“Ibuku bekerja membersihkan rumah (orang lain) dan ayahku adalah pedagang kaki lima. Kami berasal dari keluarga sederhana yang berupaya bertahan hidup. Hari ini aku berjuang untuk mereka. Mereka telah berkorban untukku,” ujar @achrafhakimi.
Pengorbanan orang tua Hakimi tak sia-sia. Selain menjadi anak yang berbakti, Hakimi menjadi pesepakbola kelas dunia yang membanggakan bagi klub dan tanah air ibu bapaknya—Maroko.
Ya, Hakimi lahir di Spanyol, bukan di Maroko. Ia juga bukan jebolan SSB di Maroko, melainkan di Madrid. Seluruh kariernya pun di Eropa.
Maroko mempunyai program pemanfaatan potensi diaspora yang agresif di bidang sepakbola. Bagi diasporanya yang tertarik, Maroko siap merangkul—asalkan nasabnya jelas dan punya kualitas. Hakimi pun sudah membela Maroko sejak U-20.

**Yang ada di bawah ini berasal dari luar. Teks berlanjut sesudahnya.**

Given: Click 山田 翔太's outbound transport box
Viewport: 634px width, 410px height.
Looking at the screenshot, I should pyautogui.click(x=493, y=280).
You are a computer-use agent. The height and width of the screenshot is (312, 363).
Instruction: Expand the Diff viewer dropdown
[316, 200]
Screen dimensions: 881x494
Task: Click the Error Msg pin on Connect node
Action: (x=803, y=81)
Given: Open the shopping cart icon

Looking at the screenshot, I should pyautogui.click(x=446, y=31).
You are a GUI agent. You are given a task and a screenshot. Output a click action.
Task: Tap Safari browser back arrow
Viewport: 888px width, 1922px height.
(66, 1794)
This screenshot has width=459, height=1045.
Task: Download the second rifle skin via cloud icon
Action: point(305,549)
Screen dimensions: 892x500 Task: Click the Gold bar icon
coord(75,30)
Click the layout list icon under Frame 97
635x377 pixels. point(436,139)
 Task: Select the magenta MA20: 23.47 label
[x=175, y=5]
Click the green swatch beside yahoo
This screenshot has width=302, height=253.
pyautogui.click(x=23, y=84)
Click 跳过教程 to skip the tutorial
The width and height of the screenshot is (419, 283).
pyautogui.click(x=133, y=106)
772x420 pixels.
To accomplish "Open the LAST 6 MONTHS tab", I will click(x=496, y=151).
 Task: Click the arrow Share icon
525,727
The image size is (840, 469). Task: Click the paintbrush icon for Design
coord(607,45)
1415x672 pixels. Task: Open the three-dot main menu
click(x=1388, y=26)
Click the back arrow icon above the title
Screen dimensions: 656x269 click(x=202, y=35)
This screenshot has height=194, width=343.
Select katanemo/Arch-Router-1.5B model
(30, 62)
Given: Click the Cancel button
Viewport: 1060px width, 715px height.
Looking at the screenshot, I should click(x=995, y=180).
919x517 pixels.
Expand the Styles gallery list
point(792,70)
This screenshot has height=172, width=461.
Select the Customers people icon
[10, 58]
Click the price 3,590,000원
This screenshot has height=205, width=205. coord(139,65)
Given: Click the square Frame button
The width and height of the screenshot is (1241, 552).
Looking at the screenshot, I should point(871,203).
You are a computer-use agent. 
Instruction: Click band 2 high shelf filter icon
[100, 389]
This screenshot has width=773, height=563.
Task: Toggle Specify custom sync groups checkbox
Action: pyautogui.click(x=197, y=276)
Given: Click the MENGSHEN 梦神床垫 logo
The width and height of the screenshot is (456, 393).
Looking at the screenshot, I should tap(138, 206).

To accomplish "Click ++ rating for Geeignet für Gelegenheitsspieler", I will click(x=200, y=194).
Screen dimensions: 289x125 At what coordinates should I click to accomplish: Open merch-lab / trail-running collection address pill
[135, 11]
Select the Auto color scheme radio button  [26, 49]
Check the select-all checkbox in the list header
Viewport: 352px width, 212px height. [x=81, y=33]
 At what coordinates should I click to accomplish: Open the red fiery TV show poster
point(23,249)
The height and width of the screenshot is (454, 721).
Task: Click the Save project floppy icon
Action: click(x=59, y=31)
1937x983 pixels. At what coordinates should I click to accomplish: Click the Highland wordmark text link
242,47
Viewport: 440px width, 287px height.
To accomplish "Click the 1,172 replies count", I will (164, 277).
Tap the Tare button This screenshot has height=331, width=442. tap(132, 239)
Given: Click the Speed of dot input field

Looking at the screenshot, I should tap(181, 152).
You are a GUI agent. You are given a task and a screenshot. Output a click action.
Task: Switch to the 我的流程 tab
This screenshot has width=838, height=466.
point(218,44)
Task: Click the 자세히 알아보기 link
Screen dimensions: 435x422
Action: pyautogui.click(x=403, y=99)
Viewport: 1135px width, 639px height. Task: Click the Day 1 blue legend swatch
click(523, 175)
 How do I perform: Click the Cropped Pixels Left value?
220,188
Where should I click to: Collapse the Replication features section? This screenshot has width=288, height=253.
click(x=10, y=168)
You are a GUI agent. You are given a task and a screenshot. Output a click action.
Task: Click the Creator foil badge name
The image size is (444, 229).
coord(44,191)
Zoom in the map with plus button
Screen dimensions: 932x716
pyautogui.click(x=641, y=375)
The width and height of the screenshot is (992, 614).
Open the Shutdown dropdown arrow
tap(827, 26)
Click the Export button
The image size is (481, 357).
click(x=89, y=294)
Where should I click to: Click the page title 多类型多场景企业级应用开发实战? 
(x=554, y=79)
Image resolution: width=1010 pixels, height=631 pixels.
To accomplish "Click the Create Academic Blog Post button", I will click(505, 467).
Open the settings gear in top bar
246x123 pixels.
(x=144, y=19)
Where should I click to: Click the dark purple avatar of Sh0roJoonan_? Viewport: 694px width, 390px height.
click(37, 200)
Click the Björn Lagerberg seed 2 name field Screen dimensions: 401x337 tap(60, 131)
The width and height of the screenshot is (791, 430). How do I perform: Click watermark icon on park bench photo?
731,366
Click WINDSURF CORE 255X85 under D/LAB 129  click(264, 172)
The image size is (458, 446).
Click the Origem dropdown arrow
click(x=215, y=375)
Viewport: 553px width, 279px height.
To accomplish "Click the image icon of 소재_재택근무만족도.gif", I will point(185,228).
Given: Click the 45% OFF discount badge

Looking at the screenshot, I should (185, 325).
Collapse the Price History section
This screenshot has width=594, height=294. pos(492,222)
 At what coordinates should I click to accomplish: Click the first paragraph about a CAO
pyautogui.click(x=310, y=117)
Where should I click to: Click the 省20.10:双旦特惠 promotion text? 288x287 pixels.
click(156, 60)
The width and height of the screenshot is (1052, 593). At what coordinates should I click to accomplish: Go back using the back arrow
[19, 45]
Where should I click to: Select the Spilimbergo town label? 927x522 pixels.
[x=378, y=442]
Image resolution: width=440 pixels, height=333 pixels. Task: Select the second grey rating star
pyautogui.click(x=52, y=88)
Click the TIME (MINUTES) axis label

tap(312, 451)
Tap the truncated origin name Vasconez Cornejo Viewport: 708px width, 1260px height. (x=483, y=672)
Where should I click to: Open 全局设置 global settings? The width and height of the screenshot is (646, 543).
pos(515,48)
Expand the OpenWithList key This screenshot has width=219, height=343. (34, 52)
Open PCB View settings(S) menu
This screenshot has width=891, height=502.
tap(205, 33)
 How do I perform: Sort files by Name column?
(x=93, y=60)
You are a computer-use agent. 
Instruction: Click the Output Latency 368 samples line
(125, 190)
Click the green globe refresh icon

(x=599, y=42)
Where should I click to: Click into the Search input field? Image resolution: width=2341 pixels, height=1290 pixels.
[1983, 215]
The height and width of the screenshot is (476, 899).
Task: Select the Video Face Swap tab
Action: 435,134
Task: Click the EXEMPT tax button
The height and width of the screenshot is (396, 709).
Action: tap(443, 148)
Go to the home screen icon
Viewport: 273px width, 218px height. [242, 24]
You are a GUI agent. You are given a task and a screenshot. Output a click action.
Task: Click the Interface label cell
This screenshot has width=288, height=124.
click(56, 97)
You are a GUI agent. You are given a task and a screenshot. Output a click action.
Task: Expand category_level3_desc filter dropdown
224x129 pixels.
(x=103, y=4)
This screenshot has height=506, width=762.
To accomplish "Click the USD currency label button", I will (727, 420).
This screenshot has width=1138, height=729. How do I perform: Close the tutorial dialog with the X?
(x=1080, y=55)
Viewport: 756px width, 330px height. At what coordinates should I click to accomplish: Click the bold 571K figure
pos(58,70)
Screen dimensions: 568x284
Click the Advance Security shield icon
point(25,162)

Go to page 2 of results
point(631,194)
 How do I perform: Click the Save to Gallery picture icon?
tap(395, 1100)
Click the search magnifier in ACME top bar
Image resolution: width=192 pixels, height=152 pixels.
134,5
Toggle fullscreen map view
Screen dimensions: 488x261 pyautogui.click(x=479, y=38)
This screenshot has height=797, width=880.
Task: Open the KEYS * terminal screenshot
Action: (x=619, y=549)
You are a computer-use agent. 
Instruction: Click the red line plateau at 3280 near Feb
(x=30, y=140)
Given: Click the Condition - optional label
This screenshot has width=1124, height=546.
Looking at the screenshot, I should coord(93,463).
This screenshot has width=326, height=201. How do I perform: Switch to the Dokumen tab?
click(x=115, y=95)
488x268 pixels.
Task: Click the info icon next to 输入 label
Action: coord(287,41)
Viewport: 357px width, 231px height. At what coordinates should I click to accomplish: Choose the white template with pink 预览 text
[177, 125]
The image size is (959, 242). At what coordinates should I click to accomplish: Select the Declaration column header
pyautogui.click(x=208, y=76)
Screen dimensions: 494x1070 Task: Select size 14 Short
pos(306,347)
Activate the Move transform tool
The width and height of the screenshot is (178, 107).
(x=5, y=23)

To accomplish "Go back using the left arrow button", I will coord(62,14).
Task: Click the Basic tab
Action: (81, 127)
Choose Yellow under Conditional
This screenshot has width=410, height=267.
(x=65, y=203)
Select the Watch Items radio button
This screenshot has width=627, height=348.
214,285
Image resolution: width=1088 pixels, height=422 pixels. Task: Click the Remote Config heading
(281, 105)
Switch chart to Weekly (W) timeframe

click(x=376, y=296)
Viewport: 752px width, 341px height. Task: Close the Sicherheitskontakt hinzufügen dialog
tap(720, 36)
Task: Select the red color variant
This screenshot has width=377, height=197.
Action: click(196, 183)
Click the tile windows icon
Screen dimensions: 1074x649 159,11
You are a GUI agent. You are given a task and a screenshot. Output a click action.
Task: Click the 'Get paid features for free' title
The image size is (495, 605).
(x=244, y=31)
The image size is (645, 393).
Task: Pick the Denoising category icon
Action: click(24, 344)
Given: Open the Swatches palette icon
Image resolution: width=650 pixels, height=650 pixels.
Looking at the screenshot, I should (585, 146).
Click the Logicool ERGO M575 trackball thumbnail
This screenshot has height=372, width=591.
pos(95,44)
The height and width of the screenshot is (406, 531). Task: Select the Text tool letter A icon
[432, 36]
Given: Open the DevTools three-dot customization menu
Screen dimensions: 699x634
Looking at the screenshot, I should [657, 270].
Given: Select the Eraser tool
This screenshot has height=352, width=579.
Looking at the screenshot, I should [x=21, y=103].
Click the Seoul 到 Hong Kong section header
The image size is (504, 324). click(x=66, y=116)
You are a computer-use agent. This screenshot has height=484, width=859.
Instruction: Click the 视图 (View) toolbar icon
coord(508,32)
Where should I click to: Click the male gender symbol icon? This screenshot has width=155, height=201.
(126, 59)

Orientasinya bukan pada siapa si paling Maroko, tapi siapa yang berdarah Maroko dan bisa beri kontribusi nyata terhadap prestasi timnas. Kekompakan tim pun ternyata bisa dijaga.
Di Piala Dunia kali ini, Maroko panggil sejumlah pemain keturunannya. Hasilnya tidak jelek-jelak amat: Maroko ukir sejarah kali pertama tembus ke Perempat Final Piala Dunia.
Uniknya, Hakimi-lah penendang penalti yang memastikan kemenangan Maroko atas Spanyol, negara kelahirannya.
Selamat Maroko, and Hakimi please go back to @inter , we sorely miss you, akhi.